◆ **Task to carry out**:
Where does the string "Open" appear in the records? Copy each line that holds it.

◆ **Supplied records**:
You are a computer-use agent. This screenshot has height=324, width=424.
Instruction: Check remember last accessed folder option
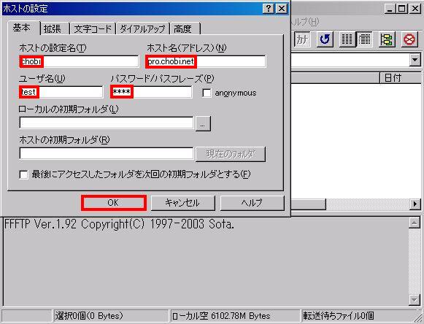pos(24,174)
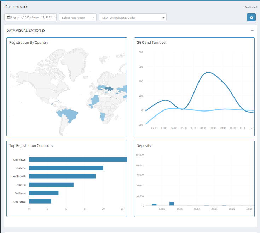This screenshot has width=260, height=233.
Task: Select the Bangladesh registration bar
Action: coord(62,176)
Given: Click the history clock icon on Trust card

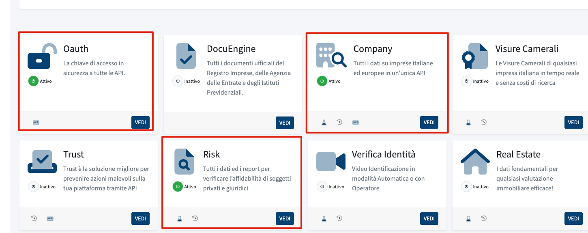Looking at the screenshot, I should coord(34,218).
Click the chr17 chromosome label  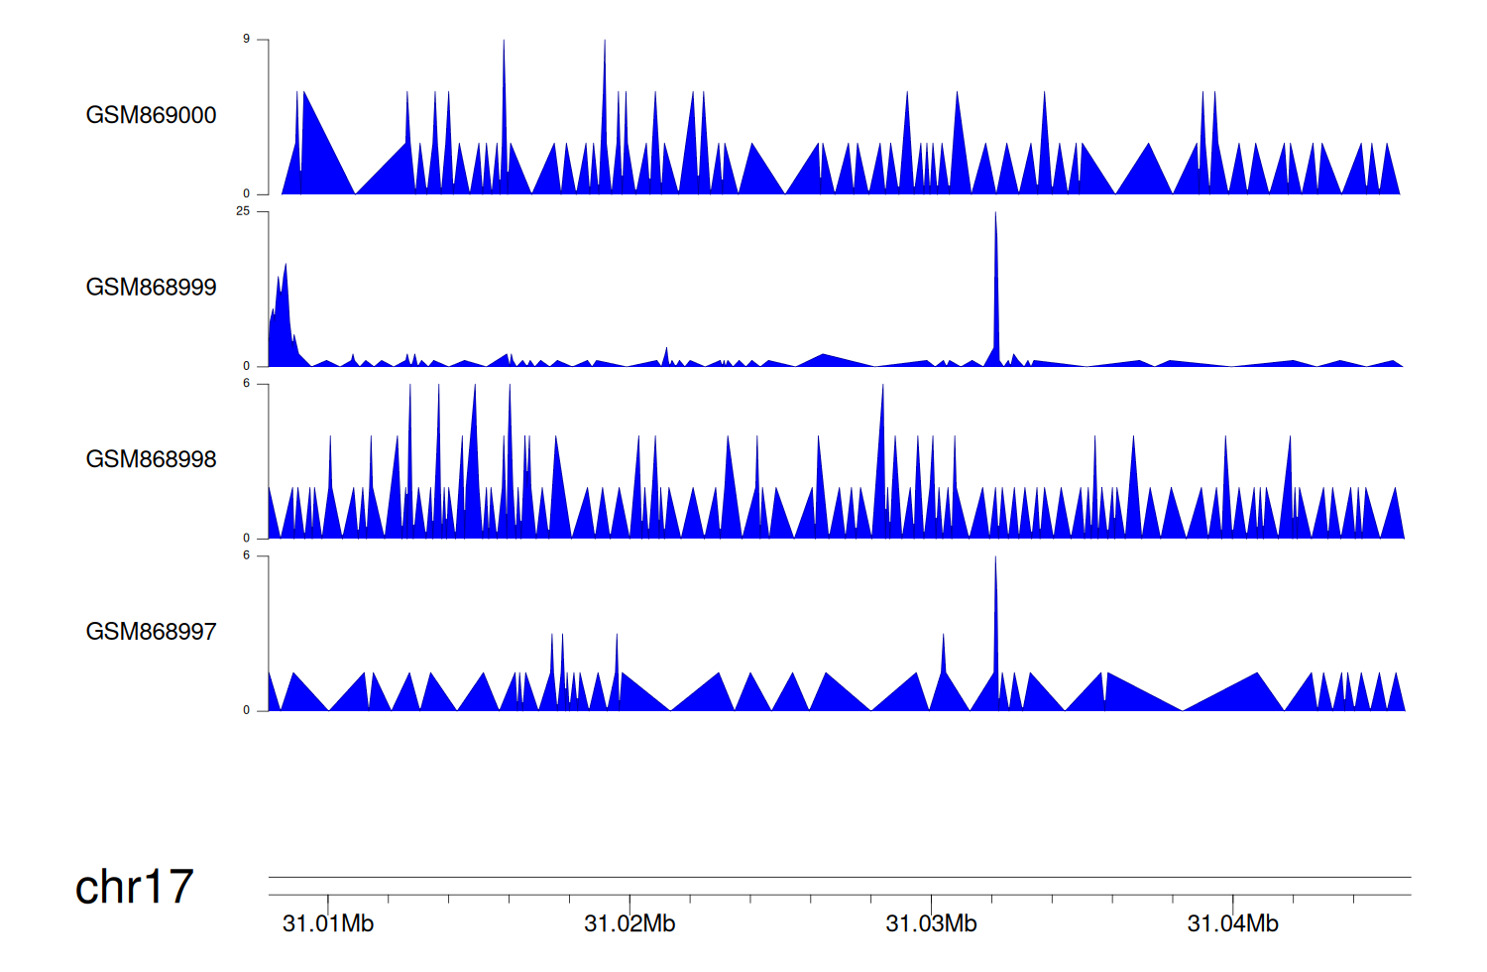(x=134, y=887)

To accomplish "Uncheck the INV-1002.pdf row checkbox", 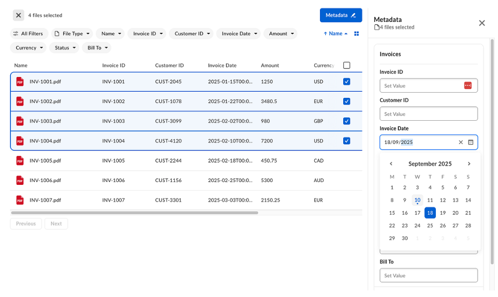I will point(346,101).
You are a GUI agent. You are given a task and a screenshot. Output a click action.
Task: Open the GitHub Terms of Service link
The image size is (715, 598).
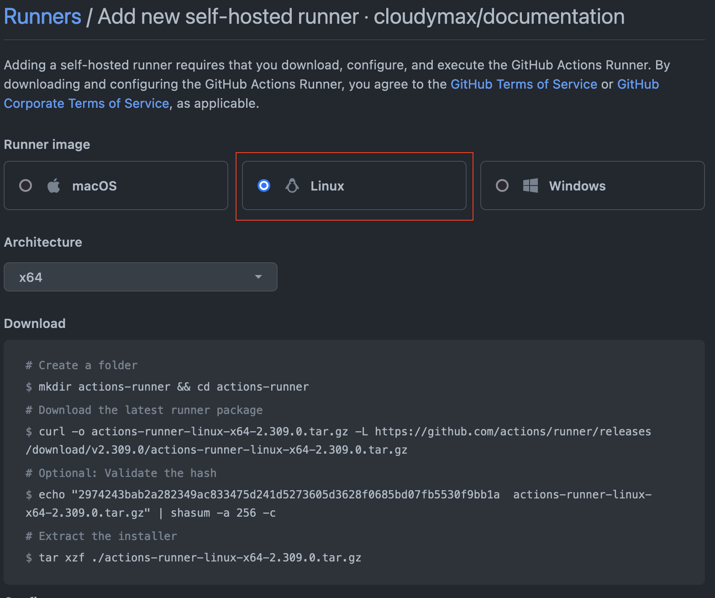[x=524, y=85]
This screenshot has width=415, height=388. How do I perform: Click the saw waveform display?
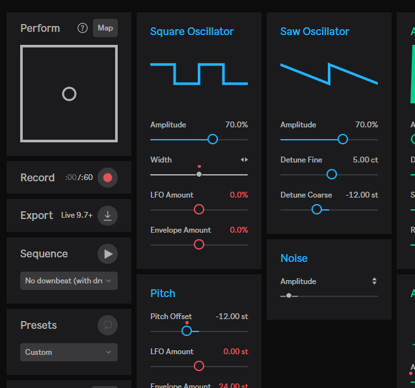point(329,73)
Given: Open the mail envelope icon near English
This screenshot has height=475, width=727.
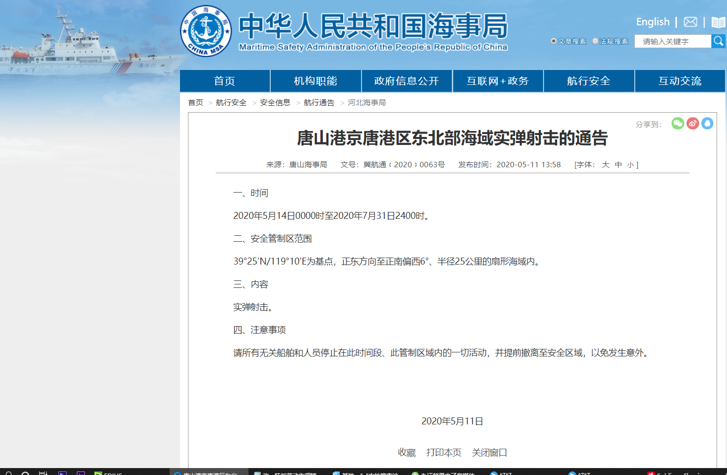Looking at the screenshot, I should (x=690, y=22).
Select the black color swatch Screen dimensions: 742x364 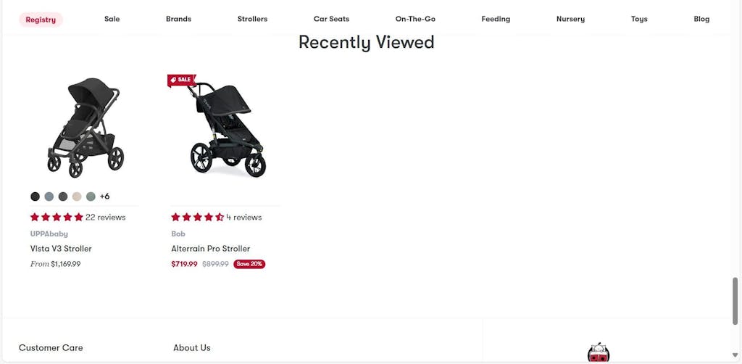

◆ **Answer for this exercise**:
Task: Open the GitHub Terms of Service link
Given: Open the mail envelope icon near English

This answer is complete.